▼

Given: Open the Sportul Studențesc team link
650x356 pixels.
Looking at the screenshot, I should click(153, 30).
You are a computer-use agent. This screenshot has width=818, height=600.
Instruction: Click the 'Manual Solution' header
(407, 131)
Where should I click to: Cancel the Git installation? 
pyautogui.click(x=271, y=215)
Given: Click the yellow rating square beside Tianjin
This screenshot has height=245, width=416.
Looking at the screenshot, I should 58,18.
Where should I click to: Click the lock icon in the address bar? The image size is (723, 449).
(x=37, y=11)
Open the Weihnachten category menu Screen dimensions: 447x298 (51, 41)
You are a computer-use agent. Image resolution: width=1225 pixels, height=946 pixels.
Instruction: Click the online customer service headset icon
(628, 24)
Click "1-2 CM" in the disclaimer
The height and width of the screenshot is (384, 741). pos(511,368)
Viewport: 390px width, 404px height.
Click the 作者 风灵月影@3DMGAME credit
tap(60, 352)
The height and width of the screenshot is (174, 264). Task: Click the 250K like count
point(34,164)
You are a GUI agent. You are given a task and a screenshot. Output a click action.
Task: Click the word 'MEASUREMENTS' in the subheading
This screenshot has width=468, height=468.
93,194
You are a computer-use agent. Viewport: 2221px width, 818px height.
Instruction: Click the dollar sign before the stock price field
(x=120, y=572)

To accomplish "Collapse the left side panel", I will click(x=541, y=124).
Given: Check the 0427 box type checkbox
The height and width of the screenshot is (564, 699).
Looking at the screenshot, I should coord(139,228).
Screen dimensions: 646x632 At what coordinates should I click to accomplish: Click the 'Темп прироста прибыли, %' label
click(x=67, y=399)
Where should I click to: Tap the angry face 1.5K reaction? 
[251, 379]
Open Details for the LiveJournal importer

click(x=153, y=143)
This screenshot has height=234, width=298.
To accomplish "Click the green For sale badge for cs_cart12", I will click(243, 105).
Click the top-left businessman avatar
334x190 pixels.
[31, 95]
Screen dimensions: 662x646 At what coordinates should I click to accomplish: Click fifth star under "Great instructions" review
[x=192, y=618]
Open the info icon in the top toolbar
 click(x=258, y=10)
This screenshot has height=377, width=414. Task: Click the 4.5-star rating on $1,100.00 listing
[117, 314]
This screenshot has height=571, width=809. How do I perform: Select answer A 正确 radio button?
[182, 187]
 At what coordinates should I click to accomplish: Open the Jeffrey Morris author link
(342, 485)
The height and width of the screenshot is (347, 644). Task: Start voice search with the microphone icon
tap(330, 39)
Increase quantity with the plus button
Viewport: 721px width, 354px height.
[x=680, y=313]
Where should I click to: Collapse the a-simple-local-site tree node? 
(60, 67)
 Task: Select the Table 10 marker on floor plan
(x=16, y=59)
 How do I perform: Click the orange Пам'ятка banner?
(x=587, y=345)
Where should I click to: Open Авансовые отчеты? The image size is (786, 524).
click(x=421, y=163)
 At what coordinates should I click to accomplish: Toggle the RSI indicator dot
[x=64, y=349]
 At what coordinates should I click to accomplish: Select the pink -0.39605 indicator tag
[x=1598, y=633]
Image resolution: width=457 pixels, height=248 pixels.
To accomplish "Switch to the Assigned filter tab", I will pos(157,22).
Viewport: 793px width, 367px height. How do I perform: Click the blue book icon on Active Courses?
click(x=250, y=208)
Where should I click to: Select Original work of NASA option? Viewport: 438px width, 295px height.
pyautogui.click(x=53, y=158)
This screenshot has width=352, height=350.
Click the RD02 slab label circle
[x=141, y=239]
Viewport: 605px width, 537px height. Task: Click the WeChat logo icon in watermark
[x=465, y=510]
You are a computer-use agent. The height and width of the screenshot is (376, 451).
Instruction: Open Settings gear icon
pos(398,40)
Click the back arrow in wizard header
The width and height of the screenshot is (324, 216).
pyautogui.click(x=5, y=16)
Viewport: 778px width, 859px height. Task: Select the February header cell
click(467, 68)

▲

*What you have to do*. So that the data stays intact, repeat all of it exactly.

*Task result*.
Given: Open the Sportul Studențesc team link
650x356 pixels.
Looking at the screenshot, I should click(153, 30).
You are a computer-use agent. This screenshot has width=818, height=600.
Instruction: Click the 'Manual Solution' header
(407, 131)
Where should I click to: Cancel the Git installation? 
pyautogui.click(x=271, y=215)
Given: Click the yellow rating square beside Tianjin
This screenshot has height=245, width=416.
Looking at the screenshot, I should 58,18.
Where should I click to: Click the lock icon in the address bar? The image size is (723, 449).
(x=37, y=11)
Open the Weihnachten category menu Screen dimensions: 447x298 (51, 41)
You are a computer-use agent. Image resolution: width=1225 pixels, height=946 pixels.
Instruction: Click the online customer service headset icon
(628, 24)
Click "1-2 CM" in the disclaimer
The height and width of the screenshot is (384, 741). pos(511,368)
Viewport: 390px width, 404px height.
Click the 作者 风灵月影@3DMGAME credit
tap(60, 352)
The height and width of the screenshot is (174, 264). Task: Click the 250K like count
point(34,164)
You are a GUI agent. You are given a task and a screenshot. Output a click action.
Task: Click the word 'MEASUREMENTS' in the subheading
This screenshot has width=468, height=468.
93,194
You are a computer-use agent. Viewport: 2221px width, 818px height.
Instruction: Click the dollar sign before the stock price field
(x=120, y=572)

To accomplish "Collapse the left side panel", I will click(x=541, y=124).
Given: Check the 0427 box type checkbox
The height and width of the screenshot is (564, 699).
Looking at the screenshot, I should coord(139,228).
Screen dimensions: 646x632 At what coordinates should I click to accomplish: Click the 'Темп прироста прибыли, %' label
click(x=67, y=399)
Where should I click to: Tap the angry face 1.5K reaction? 
[251, 379]
Open Details for the LiveJournal importer

click(x=153, y=143)
This screenshot has height=234, width=298.
To accomplish "Click the green For sale badge for cs_cart12", I will click(243, 105).
Click the top-left businessman avatar
334x190 pixels.
[31, 95]
Screen dimensions: 662x646 At what coordinates should I click to accomplish: Click fifth star under "Great instructions" review
[x=192, y=618]
Open the info icon in the top toolbar
 click(x=258, y=10)
This screenshot has height=377, width=414. Task: Click the 4.5-star rating on $1,100.00 listing
[117, 314]
This screenshot has height=571, width=809. How do I perform: Select answer A 正确 radio button?
[182, 187]
 At what coordinates should I click to accomplish: Open the Jeffrey Morris author link
(342, 485)
The height and width of the screenshot is (347, 644). Task: Start voice search with the microphone icon
tap(330, 39)
Increase quantity with the plus button
Viewport: 721px width, 354px height.
[x=680, y=313]
Where should I click to: Collapse the a-simple-local-site tree node? 
(60, 67)
 Task: Select the Table 10 marker on floor plan
(x=16, y=59)
 How do I perform: Click the orange Пам'ятка banner?
(x=587, y=345)
Where should I click to: Open Авансовые отчеты? The image size is (786, 524).
click(x=421, y=163)
 At what coordinates should I click to accomplish: Toggle the RSI indicator dot
[x=64, y=349]
 At what coordinates should I click to accomplish: Select the pink -0.39605 indicator tag
[x=1598, y=633]
Image resolution: width=457 pixels, height=248 pixels.
To accomplish "Switch to the Assigned filter tab", I will pos(157,22).
Viewport: 793px width, 367px height. How do I perform: Click the blue book icon on Active Courses?
click(x=250, y=208)
Where should I click to: Select Original work of NASA option? Viewport: 438px width, 295px height.
pyautogui.click(x=53, y=158)
This screenshot has width=352, height=350.
Click the RD02 slab label circle
[x=141, y=239]
Viewport: 605px width, 537px height. Task: Click the WeChat logo icon in watermark
[x=465, y=510]
You are a computer-use agent. The height and width of the screenshot is (376, 451).
Instruction: Open Settings gear icon
pos(398,40)
Click the back arrow in wizard header
The width and height of the screenshot is (324, 216).
pyautogui.click(x=5, y=16)
Viewport: 778px width, 859px height. Task: Select the February header cell
click(467, 68)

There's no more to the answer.